Abstract 8964: Remnant Cholesterol in Patients With Established Cardiovascular Disease Predicts Cardiovascular Events Both Among Patients With Type 2 Diabetes and Among Non-Diabetic Subjects

医学 内科学 糖尿病 胆固醇 体质指数 2型糖尿病 人口 心脏病学 疾病 内分泌学 环境卫生
作者
Arthur Mader,Lukas Sprenger,Alexander Vonbank,BARBARA LARCHER,MAXIMILIAN MAECHLER,Beatrix Mutschlechner,Magdalena Benda,Andreas Leiherer,Axel Muendlein,Heinz Drexel,Christoph H. Saely
出处
期刊:Circulation [Lippincott Williams & Wilkins]
卷期号:144 (Suppl_1)
标识
DOI:10.1161/circ.144.suppl_1.8964
摘要

Introduction: Remnant cholesterol, which is calculated as total cholesterol minus LDL cholesterol minus HDL cholesterol has attracted interest as a marker of cardiovascular event risk.

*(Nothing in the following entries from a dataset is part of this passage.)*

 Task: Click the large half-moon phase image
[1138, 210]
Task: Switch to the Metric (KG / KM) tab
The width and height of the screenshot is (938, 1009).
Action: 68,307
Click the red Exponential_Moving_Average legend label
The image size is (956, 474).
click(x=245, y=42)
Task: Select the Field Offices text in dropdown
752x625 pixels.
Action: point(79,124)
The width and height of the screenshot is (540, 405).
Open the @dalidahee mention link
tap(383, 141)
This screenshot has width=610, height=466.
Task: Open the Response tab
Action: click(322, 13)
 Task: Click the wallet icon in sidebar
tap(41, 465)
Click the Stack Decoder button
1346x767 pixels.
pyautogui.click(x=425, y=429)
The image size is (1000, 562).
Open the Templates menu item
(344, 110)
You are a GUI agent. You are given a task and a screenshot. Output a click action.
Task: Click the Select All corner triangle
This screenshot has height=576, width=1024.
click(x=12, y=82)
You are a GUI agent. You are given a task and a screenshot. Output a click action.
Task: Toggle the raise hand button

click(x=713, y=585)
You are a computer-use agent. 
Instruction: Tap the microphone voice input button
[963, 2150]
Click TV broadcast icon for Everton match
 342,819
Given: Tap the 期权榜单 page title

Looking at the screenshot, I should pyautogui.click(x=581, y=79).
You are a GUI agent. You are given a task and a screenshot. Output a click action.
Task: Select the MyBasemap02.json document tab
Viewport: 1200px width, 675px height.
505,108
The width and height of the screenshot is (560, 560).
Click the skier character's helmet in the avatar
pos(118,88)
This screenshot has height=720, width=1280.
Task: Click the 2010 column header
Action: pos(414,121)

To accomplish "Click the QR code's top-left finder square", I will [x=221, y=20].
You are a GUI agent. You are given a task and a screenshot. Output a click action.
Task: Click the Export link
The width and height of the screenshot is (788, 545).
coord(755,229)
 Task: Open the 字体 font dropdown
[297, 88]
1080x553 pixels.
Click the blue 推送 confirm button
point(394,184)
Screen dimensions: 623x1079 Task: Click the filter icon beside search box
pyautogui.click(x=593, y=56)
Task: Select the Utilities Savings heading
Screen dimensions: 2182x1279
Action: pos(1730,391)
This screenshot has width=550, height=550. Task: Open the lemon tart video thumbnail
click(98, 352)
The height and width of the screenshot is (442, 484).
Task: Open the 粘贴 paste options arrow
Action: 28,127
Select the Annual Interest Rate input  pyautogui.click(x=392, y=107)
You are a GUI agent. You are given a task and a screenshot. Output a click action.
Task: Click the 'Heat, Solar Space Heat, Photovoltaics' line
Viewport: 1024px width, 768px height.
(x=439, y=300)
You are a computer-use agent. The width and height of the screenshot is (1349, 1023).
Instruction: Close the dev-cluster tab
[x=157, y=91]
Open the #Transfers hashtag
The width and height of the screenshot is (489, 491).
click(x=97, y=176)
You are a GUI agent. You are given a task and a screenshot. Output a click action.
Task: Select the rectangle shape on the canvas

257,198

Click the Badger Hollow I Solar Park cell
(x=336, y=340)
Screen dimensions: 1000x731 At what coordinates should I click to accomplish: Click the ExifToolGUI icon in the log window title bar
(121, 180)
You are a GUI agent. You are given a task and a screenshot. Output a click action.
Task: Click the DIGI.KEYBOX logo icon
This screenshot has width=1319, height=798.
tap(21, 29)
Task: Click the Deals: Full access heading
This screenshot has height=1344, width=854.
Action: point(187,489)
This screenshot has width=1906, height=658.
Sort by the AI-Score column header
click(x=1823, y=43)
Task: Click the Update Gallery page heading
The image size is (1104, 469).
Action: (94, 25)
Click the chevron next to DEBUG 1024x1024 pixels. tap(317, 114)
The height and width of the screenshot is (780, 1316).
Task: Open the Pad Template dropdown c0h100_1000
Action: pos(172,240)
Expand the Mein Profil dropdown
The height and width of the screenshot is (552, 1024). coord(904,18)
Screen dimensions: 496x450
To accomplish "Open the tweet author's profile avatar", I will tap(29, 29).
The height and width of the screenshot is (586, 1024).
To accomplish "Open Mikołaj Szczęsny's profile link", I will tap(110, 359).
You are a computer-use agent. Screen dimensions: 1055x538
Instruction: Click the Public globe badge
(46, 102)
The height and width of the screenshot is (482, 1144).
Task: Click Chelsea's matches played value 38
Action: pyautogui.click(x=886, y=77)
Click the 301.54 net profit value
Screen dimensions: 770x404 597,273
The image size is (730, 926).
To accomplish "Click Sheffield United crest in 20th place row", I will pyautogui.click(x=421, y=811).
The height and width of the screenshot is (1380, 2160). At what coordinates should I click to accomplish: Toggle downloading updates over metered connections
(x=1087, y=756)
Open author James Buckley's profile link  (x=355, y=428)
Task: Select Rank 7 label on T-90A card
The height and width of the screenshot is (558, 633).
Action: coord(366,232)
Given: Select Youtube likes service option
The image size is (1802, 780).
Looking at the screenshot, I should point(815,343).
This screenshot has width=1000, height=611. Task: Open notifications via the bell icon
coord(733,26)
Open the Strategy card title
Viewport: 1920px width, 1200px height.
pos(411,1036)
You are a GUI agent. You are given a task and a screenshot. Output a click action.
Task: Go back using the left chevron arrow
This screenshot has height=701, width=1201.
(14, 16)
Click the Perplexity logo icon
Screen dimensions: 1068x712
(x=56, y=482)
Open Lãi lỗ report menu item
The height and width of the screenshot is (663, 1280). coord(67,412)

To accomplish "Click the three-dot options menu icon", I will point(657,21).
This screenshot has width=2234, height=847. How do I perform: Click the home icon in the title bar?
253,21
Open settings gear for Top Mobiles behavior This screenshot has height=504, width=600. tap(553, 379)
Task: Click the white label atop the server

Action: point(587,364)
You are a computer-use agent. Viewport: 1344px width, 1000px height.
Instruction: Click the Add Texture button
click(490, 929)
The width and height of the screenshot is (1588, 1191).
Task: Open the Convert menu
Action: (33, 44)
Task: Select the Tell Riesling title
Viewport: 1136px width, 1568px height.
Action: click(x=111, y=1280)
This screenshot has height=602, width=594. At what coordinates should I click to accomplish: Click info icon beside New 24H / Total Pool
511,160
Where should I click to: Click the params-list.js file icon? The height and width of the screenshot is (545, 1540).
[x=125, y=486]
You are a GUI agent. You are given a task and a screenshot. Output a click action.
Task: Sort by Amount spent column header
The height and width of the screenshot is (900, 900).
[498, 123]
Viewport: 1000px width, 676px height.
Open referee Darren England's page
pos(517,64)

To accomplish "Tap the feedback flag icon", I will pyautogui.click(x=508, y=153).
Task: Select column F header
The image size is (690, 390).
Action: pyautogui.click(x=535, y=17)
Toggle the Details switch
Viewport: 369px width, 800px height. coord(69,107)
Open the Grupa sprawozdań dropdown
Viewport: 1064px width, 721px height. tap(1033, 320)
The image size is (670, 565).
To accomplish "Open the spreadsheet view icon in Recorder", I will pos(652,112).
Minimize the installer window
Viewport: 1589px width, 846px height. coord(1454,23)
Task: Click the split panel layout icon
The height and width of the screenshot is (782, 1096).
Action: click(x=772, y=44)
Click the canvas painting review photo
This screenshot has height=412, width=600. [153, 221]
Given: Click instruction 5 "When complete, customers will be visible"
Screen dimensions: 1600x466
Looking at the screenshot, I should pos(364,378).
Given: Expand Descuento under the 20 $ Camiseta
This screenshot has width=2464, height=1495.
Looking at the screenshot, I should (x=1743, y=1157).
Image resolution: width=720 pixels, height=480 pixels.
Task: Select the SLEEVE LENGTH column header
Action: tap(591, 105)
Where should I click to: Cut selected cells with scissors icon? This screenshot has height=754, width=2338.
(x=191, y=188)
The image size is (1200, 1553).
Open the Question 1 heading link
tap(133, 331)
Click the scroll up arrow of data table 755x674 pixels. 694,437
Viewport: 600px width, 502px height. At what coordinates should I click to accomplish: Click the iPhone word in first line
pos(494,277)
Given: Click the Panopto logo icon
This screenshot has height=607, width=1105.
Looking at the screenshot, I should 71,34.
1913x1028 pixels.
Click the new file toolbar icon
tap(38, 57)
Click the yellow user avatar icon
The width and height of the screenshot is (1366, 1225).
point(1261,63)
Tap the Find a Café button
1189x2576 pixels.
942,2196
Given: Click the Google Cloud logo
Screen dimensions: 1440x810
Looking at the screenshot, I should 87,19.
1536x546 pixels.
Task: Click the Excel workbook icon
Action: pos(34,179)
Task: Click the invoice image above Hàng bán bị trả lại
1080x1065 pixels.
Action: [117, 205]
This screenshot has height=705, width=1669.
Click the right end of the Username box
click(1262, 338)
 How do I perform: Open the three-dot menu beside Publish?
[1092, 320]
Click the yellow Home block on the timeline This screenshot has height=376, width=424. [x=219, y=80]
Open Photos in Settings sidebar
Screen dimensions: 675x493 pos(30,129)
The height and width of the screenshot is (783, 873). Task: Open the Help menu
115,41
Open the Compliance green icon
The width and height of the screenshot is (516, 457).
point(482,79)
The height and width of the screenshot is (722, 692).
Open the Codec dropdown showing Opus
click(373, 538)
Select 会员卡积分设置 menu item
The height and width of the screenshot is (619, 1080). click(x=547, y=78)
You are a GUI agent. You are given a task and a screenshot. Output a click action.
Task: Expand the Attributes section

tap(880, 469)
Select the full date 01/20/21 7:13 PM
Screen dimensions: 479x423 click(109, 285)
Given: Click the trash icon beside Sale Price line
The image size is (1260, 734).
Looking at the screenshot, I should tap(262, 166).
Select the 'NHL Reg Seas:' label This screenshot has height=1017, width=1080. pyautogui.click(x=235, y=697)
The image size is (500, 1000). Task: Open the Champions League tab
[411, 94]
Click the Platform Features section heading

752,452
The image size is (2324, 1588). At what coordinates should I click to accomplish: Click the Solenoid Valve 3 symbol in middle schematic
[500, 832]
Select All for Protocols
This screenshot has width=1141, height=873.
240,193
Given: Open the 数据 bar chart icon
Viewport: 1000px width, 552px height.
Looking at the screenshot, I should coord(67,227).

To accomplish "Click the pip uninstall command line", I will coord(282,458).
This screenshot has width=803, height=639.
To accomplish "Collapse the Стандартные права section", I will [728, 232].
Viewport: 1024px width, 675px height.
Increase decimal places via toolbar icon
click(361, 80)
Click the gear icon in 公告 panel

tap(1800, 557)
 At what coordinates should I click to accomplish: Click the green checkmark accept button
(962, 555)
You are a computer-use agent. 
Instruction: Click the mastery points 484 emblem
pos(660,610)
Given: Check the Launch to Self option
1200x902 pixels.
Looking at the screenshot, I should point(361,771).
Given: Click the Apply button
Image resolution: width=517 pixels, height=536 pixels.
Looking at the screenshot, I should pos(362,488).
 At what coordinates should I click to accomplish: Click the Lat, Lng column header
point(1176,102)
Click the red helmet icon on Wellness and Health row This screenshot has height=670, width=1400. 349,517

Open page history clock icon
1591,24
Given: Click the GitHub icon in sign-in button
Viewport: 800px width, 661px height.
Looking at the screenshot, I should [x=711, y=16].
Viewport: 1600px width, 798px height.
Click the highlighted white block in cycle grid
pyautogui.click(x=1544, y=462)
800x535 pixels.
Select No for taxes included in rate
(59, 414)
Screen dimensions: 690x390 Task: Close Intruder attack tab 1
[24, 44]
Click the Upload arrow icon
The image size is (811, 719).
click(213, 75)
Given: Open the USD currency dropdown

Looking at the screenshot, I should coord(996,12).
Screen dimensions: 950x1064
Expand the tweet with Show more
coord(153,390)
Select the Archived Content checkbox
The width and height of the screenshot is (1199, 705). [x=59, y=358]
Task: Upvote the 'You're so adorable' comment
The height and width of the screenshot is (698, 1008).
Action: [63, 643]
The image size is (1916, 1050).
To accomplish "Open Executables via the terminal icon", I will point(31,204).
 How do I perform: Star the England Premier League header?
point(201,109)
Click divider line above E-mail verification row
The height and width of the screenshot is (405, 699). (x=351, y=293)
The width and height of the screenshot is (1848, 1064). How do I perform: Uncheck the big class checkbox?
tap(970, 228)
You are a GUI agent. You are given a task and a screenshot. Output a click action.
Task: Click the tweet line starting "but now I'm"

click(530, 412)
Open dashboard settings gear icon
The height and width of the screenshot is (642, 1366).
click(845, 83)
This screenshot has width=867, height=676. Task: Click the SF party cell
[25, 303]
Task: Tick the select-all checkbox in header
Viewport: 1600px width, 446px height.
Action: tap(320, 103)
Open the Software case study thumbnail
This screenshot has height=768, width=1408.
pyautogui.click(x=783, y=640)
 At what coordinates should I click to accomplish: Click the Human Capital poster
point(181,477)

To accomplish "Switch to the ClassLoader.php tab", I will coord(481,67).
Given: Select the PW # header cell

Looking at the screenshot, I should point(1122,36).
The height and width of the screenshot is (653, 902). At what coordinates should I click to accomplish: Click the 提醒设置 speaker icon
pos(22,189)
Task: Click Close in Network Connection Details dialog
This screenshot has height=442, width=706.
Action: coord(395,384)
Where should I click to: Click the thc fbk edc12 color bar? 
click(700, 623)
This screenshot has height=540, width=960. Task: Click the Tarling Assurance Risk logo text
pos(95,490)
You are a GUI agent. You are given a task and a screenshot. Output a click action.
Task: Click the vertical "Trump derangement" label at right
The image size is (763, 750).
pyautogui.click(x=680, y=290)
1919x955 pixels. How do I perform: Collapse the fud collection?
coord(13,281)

Hypothesis: We hypothesize that remnant cholesterol has the power to predict cardiovascular events in patients with established cardiovascular disease. Methods: We enrolled 1822 consecutive patients with established cardiovascular disease, including 1472 with angiographically proven stable CAD and 350 with sonographically proven peripheral artery disease. Prospectively, cardiovascular events were recorded over a mean follow-up period of 6.2±3.2 years. Results: At baseline, remnant cholesterol was significantly higher in patients with T2DM (n=608) than in non-diabetic subjects (27±25 vs. 21±21 mg/dl; p<0.001). During follow-up, 584 of our patients suffered cardiovascular events; the event rate was significantly higher in patients with T2DM than in non-diabetic subjects (45.4 vs. 32.2%; p<0.001). Remnant cholesterol in Cox regression models adjusting for age, sex, hypertension, smoking, body mass index and LDL cholesterol independently predicted cardiovascular events in the total study population (standardized adjusted HR 1.15 [1.07-1.23]; p<0.001), and in patients with T2DM as well as in non-diabetic subjects (standardized adjusted HRs 1.17 [1.03-1.34]; p=0.013 and 1.12 [1.01-1.23]; p=0.028, respectively). Conclusions: From our data we conclude that remnant cholesterol in patients with established cardiovascular disease predicts cardiovascular events both among patients with T2DM and among non-diabetic subjects.